:: WORK ORDER ::
The whole of the data is to be duplicated precisely.

(Entries taken from a collection)
_ _ _ _

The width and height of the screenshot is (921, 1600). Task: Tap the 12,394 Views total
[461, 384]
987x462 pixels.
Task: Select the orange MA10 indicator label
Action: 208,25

_ _ _ _

:: SOLVED PROBLEM ::
The width and height of the screenshot is (921, 1600). Task: Tap the 12,394 Views total
[461, 384]
987x462 pixels.
Task: Select the orange MA10 indicator label
Action: 208,25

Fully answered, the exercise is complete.